How much was it worth when new?
How much now?If you mean in contemporary value, a denarius back then was a day’s pay for general labor.
Today, denarii of caligula go for many thousands of €. This is a fourré, which is essentially a contemporary fake, and these are significantly less expensive, “only” hundreds instead of thousands.
Still a day’s pay for general labor 😉
You make a lot a day if some 100s are your daily income.
“Ob Cives Servatos” - in service of the people
“PP” Pater Patriae - father of the fatherland
That’s a beauty. Congratulations.
Just reading about fourré that you mention. Do you know it is one because of the oxidation at the bottom of the neck?
Yes, there’s a small hole at the bottom of the neck through which you can see corroded copper, and a larger hole in the portrait’s hair, showing the same. The weight is also lower than it should be because only the exterior is silver. The weight is the only way to identify them if they don’t have surface faults like this one does.
Super, thanks. Does that make it an actual forgery, or just one of the lower silver content ones that were doing the rounds back then because of debasement?
Even still, it’s really beautiful so congrats again.
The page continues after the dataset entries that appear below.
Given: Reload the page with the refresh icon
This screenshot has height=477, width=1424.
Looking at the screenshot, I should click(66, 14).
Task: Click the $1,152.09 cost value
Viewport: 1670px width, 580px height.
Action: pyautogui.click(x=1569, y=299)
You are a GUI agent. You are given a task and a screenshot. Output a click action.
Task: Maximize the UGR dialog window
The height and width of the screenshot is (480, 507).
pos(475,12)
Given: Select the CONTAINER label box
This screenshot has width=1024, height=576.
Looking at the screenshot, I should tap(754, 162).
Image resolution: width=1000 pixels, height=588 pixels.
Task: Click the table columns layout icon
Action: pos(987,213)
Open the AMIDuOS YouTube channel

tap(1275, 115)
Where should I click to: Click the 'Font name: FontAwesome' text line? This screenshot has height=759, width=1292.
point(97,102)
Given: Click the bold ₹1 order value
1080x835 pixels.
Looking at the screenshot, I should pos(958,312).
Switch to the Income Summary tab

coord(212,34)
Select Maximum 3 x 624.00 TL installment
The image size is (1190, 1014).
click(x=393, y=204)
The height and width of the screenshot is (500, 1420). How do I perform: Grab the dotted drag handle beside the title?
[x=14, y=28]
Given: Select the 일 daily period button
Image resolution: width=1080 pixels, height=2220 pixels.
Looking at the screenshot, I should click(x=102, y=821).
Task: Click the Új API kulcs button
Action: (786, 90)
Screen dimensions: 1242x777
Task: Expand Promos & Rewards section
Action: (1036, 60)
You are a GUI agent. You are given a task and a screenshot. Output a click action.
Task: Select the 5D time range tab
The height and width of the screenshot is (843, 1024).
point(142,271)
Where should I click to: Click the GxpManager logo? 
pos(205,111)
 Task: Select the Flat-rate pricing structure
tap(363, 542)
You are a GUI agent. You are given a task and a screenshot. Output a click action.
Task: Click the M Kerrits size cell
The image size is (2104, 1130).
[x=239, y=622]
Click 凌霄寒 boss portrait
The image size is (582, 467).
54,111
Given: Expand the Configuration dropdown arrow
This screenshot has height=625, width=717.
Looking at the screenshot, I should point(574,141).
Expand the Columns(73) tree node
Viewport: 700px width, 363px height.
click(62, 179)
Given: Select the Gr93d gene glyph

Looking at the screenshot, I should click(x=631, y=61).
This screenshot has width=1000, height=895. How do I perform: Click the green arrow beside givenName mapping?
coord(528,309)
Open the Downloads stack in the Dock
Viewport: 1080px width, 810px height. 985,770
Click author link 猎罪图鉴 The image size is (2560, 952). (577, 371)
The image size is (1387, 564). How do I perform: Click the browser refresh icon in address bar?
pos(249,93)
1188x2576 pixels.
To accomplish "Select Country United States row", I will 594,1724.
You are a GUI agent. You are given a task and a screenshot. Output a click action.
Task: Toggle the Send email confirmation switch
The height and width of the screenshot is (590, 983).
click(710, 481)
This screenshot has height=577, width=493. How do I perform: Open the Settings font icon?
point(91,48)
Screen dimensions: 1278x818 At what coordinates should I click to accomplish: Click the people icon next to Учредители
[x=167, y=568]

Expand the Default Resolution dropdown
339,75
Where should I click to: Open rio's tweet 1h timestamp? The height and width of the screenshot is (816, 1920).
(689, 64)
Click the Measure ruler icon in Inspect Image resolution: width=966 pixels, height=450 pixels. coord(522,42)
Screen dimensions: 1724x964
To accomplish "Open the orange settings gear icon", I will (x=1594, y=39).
That’s the neat part; we don’t know. These fourrés were definitely struck with official coin dies. that means that either some of the mint workers had a lucrative side gig (very risky, counterfeiting was punishable by death), there were some very audacious thieves living in Rome at the time or, the most commonly accepted one; they were official coins temporarily debased for purposes of financing some whim of the emperor, most often a conquest but in Caligula’s case, excessive partying to the extent that his debauchery has become legendary.
TLDR: probably not counterfeits, just the state fucking over the common man. Nothing new under the sun.
That’s cool. Thanks! Mike Duncan goes into the various debasements a reasonable amount in his “History of Rome” podcast (cannot recommend this highly enough - I’ve listened to it twice through now) and I always assumed that it was in the form of just mixing in other metals before minting but that gives me a much clearer understanding.
Oh that definitely also happened but it was a more gradual process spanning the course of several emperors’ reigns in mostly the second half of the second century and the third century CE. First century coins are renowned to be of high silver content, current example excluded.